In [1]:
import pandas as pd
import numpy as np
import subprocess
import sys
sys.path.append("..")
from src.useful import *

## Parse HMM Search Output

In [None]:
columns = ['target_name', 'target_accession', 'query_name', 'query_accession', 'full_sequence_evalue', 'full_sequence_score', 'full_sequence_bias', 'domain_e_evalue', 'domain_score', 'domain_bias', 'domain#est_exp', 'domain#est_reg', 'domain#est_clu', 'domain#est_ov', 'domain#est_env', 'domain#est_dom', 'domain#est_rep', 'domain#est_inc', 'description_of_target']
root_path = '../../data/results/hmmer_searches/'
all_bins_hmmer_fp = root_path + 'PET_search.hmmsearch_out'

sep='\s+'
df = pd.read_csv(all_bins_hmmer_fp, sep=sep, skiprows=3, skipfooter=10, header=None, names=columns, index_col=False, engine='python')

In [None]:
#Make a dive_core_horizon column to eventually add on temperature data for each dive 
df['dive'] = df['target_name'].str.split('_').str[0:3].str.join('_')

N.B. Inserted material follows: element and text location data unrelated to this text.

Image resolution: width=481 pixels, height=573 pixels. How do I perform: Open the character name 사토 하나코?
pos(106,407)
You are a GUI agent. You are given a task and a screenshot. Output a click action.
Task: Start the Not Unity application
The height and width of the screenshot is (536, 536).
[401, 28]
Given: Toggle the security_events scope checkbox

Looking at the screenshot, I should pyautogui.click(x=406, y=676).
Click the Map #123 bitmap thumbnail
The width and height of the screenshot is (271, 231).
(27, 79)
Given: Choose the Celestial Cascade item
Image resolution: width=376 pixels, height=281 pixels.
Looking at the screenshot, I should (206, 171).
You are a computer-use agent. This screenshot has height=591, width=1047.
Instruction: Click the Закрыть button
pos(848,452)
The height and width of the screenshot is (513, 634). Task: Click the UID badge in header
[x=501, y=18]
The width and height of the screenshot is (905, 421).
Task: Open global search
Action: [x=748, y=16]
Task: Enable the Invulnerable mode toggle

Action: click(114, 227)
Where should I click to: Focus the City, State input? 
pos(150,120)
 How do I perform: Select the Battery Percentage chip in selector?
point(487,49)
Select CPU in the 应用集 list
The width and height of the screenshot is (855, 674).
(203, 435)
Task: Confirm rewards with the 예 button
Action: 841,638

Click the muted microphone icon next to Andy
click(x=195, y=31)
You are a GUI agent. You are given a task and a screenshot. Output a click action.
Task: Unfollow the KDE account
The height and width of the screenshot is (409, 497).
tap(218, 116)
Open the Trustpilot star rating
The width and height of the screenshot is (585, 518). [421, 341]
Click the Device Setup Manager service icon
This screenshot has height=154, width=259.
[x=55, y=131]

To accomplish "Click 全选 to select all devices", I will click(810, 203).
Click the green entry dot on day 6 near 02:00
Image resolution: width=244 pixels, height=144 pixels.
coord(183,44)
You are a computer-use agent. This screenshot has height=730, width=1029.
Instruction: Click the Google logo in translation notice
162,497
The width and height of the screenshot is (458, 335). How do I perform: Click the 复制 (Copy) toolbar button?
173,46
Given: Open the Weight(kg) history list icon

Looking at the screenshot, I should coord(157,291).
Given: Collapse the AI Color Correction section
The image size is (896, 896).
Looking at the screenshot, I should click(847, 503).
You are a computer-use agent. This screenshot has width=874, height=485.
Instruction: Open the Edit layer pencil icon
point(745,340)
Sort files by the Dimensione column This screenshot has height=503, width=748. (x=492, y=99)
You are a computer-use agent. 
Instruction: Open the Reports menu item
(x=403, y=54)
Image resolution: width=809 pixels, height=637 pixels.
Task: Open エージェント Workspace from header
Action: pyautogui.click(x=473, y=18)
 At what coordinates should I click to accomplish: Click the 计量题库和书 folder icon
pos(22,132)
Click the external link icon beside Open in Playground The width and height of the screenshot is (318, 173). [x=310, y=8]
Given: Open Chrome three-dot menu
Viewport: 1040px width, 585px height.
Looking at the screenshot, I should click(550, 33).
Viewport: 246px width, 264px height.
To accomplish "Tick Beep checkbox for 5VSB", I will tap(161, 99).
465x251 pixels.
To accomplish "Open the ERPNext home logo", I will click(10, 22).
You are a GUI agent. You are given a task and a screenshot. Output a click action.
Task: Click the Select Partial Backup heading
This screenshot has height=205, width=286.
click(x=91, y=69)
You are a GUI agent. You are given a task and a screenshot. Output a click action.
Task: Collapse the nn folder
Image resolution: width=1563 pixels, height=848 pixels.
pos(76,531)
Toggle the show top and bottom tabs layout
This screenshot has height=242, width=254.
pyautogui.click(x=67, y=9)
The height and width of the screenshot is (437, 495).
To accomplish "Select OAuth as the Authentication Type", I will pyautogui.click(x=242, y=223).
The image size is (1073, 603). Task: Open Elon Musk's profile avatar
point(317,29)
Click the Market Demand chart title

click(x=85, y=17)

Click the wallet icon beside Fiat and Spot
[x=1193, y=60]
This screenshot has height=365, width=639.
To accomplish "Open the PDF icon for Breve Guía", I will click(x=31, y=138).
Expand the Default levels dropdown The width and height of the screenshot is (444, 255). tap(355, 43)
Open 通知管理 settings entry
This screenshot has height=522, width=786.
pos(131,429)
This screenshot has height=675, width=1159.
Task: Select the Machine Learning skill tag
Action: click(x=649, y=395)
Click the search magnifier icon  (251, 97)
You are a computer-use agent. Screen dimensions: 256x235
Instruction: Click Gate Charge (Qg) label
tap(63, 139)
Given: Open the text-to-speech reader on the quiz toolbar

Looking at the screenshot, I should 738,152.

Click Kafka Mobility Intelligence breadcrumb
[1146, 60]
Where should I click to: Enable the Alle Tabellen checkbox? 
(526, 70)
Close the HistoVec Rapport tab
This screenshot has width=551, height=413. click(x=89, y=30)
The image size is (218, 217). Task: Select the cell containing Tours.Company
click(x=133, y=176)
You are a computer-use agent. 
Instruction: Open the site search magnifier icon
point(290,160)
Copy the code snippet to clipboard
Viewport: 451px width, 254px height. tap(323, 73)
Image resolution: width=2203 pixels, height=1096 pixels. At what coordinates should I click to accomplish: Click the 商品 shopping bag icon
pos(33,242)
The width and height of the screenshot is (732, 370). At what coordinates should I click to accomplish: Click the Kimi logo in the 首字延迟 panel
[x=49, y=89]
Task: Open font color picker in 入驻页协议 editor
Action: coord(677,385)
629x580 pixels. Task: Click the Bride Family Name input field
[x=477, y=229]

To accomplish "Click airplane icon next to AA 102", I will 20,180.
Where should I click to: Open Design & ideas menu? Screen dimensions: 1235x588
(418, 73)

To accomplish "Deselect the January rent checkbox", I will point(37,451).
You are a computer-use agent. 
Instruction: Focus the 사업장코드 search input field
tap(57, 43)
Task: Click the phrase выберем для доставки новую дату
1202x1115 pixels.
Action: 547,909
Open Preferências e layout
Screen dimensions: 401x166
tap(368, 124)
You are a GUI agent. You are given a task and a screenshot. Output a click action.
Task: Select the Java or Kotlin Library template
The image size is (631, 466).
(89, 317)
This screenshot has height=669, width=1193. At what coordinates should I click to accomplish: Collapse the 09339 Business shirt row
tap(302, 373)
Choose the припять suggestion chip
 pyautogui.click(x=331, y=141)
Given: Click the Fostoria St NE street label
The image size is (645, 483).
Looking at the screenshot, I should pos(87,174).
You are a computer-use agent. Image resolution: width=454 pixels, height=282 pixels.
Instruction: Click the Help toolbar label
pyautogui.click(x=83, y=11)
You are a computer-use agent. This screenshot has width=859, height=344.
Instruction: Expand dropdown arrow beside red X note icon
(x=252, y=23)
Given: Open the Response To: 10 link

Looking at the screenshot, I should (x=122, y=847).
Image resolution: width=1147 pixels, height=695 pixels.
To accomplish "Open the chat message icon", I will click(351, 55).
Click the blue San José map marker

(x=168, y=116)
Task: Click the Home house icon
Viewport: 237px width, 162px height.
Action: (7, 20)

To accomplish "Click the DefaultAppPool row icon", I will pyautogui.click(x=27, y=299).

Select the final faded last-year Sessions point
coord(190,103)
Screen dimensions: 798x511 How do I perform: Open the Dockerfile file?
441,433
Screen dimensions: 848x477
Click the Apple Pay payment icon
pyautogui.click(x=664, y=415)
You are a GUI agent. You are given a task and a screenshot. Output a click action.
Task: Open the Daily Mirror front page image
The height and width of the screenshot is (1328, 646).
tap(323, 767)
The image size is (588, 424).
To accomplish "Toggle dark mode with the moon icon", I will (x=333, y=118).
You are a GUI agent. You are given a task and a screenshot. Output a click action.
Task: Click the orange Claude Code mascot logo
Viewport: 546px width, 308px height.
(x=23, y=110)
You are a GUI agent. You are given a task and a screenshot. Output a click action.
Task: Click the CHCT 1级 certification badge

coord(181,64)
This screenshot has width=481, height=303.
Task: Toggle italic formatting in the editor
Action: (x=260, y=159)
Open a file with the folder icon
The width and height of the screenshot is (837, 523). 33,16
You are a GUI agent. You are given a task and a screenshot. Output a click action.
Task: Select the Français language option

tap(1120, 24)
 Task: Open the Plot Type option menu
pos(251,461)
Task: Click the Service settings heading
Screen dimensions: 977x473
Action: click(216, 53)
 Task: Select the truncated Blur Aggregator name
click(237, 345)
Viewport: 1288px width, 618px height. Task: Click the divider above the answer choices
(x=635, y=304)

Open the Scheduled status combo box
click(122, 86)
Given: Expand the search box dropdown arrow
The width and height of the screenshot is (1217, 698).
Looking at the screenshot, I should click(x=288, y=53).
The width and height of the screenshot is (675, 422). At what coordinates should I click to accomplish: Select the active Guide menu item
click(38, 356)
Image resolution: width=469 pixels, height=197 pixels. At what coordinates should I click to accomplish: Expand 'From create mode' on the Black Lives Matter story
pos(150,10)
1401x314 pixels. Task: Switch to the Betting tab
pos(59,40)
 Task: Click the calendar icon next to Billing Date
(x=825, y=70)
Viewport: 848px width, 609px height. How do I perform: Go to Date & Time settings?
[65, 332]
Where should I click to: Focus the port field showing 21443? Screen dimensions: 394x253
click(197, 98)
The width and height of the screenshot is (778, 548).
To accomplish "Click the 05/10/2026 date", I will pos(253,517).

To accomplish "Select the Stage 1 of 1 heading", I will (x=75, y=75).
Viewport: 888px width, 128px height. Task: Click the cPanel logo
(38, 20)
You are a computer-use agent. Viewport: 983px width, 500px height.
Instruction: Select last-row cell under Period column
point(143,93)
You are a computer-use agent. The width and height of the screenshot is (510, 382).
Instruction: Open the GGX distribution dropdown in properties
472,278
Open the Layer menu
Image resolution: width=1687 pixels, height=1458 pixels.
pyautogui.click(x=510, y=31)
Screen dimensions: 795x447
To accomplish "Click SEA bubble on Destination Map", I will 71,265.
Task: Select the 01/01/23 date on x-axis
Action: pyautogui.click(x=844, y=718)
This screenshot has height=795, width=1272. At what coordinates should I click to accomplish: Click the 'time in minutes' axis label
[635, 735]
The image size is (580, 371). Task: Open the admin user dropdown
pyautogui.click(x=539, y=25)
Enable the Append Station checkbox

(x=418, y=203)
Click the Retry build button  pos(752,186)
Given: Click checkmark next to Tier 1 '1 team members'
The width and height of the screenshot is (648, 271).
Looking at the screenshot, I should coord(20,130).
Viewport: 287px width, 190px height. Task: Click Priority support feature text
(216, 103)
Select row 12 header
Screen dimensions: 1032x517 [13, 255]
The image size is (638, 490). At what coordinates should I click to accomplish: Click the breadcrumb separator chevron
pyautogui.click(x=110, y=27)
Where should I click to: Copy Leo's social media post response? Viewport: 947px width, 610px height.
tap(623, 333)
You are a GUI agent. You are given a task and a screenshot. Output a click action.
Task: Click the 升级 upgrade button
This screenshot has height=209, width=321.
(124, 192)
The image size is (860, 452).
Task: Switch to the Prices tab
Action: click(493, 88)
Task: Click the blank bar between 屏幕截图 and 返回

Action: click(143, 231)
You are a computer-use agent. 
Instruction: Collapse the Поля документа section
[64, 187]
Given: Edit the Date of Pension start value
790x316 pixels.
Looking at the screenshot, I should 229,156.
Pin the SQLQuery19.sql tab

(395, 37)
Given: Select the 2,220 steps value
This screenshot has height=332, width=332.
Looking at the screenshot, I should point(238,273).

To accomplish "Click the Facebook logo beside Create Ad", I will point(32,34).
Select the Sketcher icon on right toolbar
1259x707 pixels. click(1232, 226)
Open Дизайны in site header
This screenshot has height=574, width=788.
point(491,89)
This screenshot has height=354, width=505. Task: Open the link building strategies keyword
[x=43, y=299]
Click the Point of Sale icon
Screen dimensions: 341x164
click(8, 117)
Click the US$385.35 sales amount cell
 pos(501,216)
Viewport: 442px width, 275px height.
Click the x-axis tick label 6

#Read in fasta file and add columns for protein sequence and protein sequence length
guaymas2020_bins_fp = 'Guaymas2020bins_all.faa'
guaymas2020_bins_df = fasta2df(guaymas2020_bins_fp)
guaymas2020_bins_df['aa_sequence_length'] = guaymas2020_bins_df['aa_sequence'].str.len()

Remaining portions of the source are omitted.